Engineering Contradictions & Design Principles
Engineering Contradiction Analysis
1Measurement precision
If manual review of release information is performed, then customers can identify relevant new releases, but human and computing resources are wasted
Solution Approach 1:
The patent replaces the manual mechanical review process with an automated machine learning-based recommendation system. The system uses trained models to process release data, customer data, and interest data, automatically generating recommendations without human intervention. This substitution eliminates resource wastage while maintaining identification accuracy through algorithmic processing.
Solution Approach 2:
The recommendation system enables customers to automatically receive personalized release recommendations based on their own usage patterns, inventory, and billing data. The system self-adjusts recommendations by processing customer-specific data without requiring manual input or review, allowing customers to benefit from automated resource-efficient release identification.
2Loss of information
If manual review of all release information is performed, then comprehensive coverage is achieved, but time consumption increases
Solution Approach 1:
The system extracts only the most relevant release information for each customer based on their specific context. The recommendation models process all release data but extract and present only the subset that is personally relevant to each customer. This extraction approach maintains comprehensive information coverage while dramatically reducing the time customers need to spend reviewing releases.
Solution Approach 2:
The system performs partial action by generating personalized recommendations that cover only the necessary portion of release information for each customer. Rather than requiring customers to review all releases comprehensively, the system provides targeted partial coverage that is sufficient for informed decision-making, thereby reducing time consumption while maintaining adequate information coverage.

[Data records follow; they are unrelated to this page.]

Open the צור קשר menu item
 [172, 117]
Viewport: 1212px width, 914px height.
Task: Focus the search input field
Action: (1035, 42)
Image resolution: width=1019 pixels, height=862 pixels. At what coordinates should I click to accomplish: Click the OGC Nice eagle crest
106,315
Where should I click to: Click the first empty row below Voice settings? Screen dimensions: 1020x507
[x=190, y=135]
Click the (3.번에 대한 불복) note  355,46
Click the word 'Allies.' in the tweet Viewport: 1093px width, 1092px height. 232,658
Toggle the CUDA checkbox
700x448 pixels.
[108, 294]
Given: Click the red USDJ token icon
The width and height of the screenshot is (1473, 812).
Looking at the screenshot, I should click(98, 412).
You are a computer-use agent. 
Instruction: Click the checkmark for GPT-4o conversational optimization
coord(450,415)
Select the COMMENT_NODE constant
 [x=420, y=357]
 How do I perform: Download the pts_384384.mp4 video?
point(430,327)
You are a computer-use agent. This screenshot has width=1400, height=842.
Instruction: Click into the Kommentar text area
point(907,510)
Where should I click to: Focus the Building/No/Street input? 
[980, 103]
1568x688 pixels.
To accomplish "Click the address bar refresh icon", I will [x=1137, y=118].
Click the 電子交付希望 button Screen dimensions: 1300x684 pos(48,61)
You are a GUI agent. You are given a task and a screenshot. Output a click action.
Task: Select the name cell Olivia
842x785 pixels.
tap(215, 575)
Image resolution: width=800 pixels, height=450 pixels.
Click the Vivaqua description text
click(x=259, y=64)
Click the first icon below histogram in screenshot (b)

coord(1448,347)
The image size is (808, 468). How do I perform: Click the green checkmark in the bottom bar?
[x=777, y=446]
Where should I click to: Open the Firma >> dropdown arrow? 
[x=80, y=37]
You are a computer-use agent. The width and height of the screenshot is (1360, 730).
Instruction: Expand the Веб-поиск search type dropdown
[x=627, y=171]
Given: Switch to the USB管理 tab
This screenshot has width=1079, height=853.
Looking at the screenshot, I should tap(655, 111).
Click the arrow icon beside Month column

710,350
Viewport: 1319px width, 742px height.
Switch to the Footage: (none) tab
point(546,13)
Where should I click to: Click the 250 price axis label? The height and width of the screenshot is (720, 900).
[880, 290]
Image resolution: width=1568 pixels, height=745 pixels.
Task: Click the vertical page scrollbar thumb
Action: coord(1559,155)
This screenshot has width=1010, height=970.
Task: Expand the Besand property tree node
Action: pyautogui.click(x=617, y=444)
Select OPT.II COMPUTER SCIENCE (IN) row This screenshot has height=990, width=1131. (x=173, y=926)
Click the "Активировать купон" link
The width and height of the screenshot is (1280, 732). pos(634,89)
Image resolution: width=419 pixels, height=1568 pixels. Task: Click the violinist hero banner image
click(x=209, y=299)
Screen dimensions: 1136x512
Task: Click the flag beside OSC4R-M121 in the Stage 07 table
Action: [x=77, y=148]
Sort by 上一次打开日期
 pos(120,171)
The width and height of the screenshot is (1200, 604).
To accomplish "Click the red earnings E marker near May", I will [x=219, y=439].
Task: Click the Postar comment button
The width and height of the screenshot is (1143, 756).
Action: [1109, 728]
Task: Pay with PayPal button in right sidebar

3Adaptability or versatility
If personalized recommendations are generated for each customer, then relevance is improved, but system complexity increases
Solution Approach 1:
The recommendation system uses universal machine learning models that can handle multiple data types (release data, customer data, interest data) and generate personalized recommendations for all customers through a single unified system. This multi-functional approach enables personalization for diverse customer needs without requiring separate specialized systems for each customer type, thereby managing complexity while maintaining adaptability.
Solution Approach 2:
The system achieves personalization by changing input parameters (customer usage patterns, inventory levels, billing information, interests) rather than changing the core recommendation engine. The universal model adapts to individual customers by processing different parameter combinations, enabling high adaptability without increasing fundamental system complexity. The model structure remains consistent while parameter variations drive personalization.
Data Source
AI summary
In some implementations, a device may receive release data identifying new releases associated with cloud providers. The device may receive customer data associated with customers of the cloud providers. The device may receive interest data identifying interests of the customers. The device may filter the release data and may process the filtered release data and taxonomy data identifying historical release data, with a model, to generate classification data identifying classifications of the release data. The device may process the filtered release data, the classification data, and the customer data, with a model, to identify a set of release data that is relevant for each customer, and to generate sets of release data for the customers. The device may identify additional data of the filtered release data that is relevant for each of the customers. The device may supplement the sets of release data with the additional data.